What the task asks:
Return the passage from "You have to" to "goes to stevesilva." word for word from the excerpt on the word "dissonant".

Selected excerpt:
You have to be careful to distinguish this use of the word from the more common meaning of being in disagreement.


Dissonant "To disagree in sound.....Disagreeing; incongruent." Webster's New Collegiate. It is usually used in music, but is not confined to music. "If things don't go together well, you can call them dissonant. Dissonant voices are saying different things. Dissonant clothing choices clash. Dissonant chords lack harmony." -- vocabulary.com

  • I got up to feed the cat and got scooped. Priority goes to stevesilva.
    – ab2
    Jul 21, 2015 at 0:20
  • I suggested a synonym. Your answer is fine by me. I struggle to explain my preference for one vs. the other.
    – stevesliva
    Jul 21, 2015 at 0:24
  • This is a possible answer to the question as posed in the title, but it should be emphasised that it is not applicable to the sentence that the OP used as an example in the body of the question (as you have yourself pointed out above, it is not clear what the OP regarded as problematic about that sentence).

Data excerpts:
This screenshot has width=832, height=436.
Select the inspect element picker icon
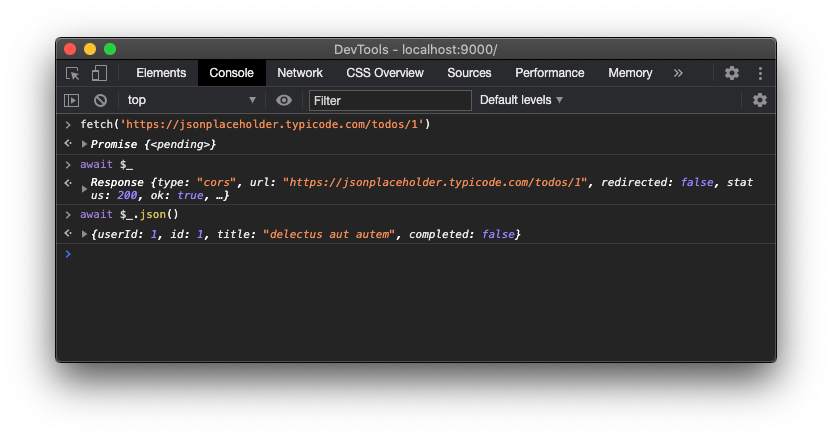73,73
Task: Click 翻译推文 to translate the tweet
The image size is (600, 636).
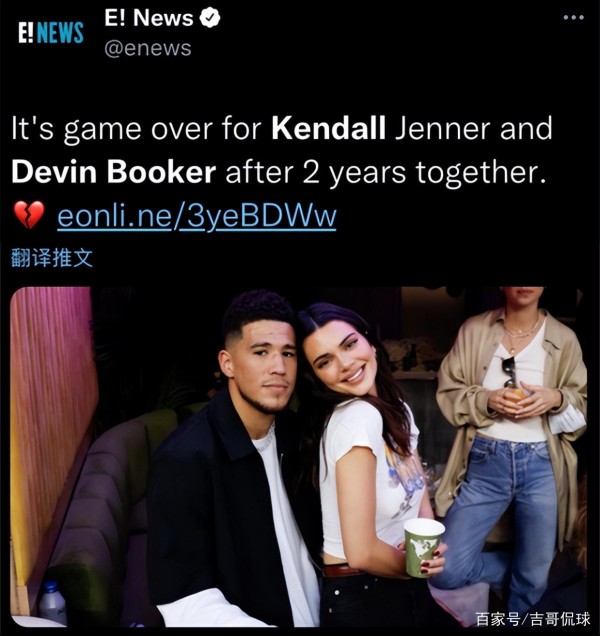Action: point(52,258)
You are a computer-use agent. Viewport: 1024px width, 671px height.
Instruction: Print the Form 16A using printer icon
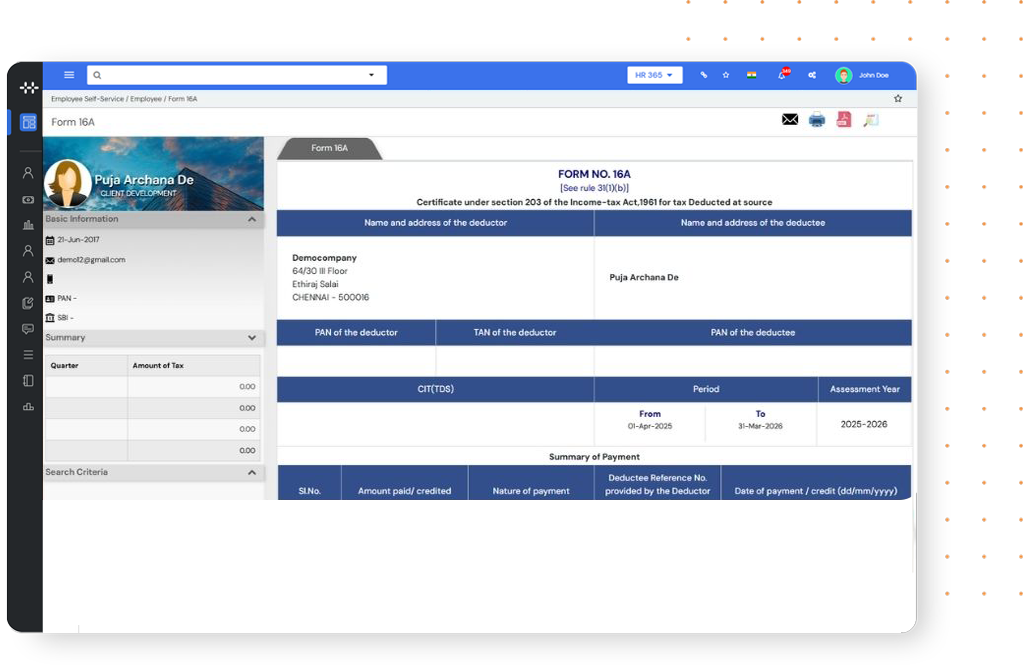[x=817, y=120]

--

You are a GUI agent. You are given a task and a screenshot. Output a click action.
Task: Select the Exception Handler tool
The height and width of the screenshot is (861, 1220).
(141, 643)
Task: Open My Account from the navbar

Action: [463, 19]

--

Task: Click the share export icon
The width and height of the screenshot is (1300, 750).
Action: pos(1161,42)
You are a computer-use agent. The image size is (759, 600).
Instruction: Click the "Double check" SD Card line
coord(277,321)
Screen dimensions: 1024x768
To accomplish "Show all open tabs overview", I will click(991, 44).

Exercise result:
You have to be careful to distinguish this use of the word from the more common meaning of being in disagreement.


Dissonant "To disagree in sound.....Disagreeing; incongruent." Webster's New Collegiate. It is usually used in music, but is not confined to music. "If things don't go together well, you can call them dissonant. Dissonant voices are saying different things. Dissonant clothing choices clash. Dissonant chords lack harmony." -- vocabulary.com

  • I got up to feed the cat and got scooped. Priority goes to stevesilva.